With a voice that is the human equivalent of a delicious, warm cup of coffee on a Sunday morning, Ed Sheeran returns from his year-and-a-half hiatus with ”÷,” or “Divide,” a 16-track EP filled with raw emotion and great beats.

Longtime Ed fans and newcomers to the “Sheerio” family, as Sheeran fans call themselves, will be delighted by this layered and heartfelt compilation of songs. From the very first track “Eraser,” a bold tell-all about his rise to fame and fortune to “Perfect,” an angelic love letter that lives up to its name. Returning listeners will find it reminiscent of Ed’s past work.

But with the addition of more piano and background singers, Ed has changed up his sound a bit. One of the album’s first singles, “Shape of You,” still sets itself apart with its dance beat vibes.

Ed had clear Irish 
influences on both “Galway Girl” and “Nancy Mulligan,” two tracks that will definitely be on many St. Patrick’s Day playlists due to their fast guitars and clapping choruses. Both play out vivid storylines of love, which Ed is known for mastering in his songs. His voice is inviting and his sound is familiar, but never overdone or unoriginal.

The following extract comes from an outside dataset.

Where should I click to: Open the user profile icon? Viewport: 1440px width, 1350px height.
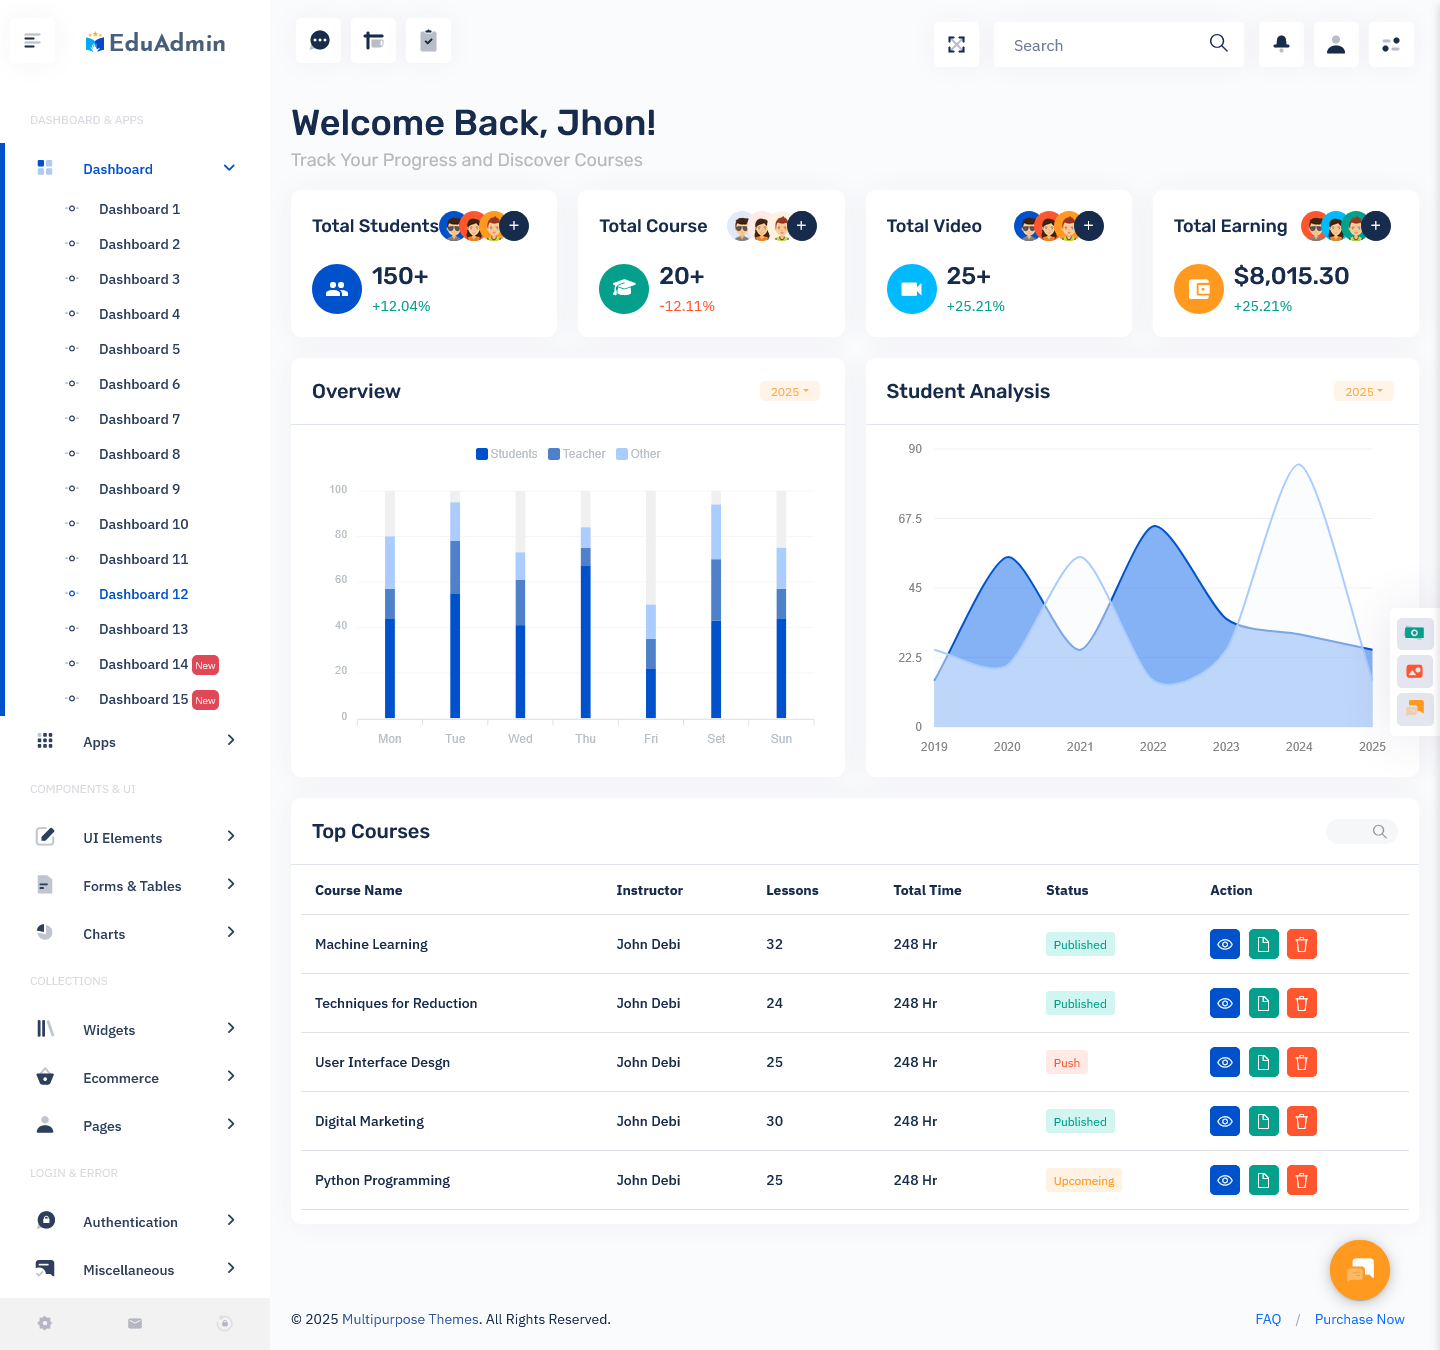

“Divide” is truly a rollercoaster of emotions. His tune “New Man” has hilarious lyrics and at least a few lines that will definitely make you say “OMG.” “What Do I Know?” is a plea for peace in the world without making a grand political statement, and with the most gorgeous piano-driven melody, he dedicates “Supermarket Flowers” to his late grandmother.

One of the best moments on the album has to be during the last chorus of “Barcelona” where Ed shows off his Spanish-speaking ability. I never knew I needed that in my life, but now I can’t live without it.

“Divide” truly has something for everyone. It’s a perfect mixture of ballads and dance tunes, showing Ed’s exponential progression as an artist. Even though he’s grown rich and famous, he is still humble and grounded, and this album is a perfect example of that.

He tells real stories about his past, his family, his love life and his status as an A-list celebrity. Although most listeners can only relate to a few of those, Ed still makes you feel like you’re right there in a London pub watching him perform to you and only you.

He grabs people’s attention with his silky voice, fast fingers and that trusty ol’ loop pedal. He’s insanely talented, no one can deny that.

With worldly influences and notes from his real life experiences, “Divide” stuns. It’s a triumphant return for everyone’s favorite ginger.

Now we just have to figure out whether his album names mean anything or if he just really likes math.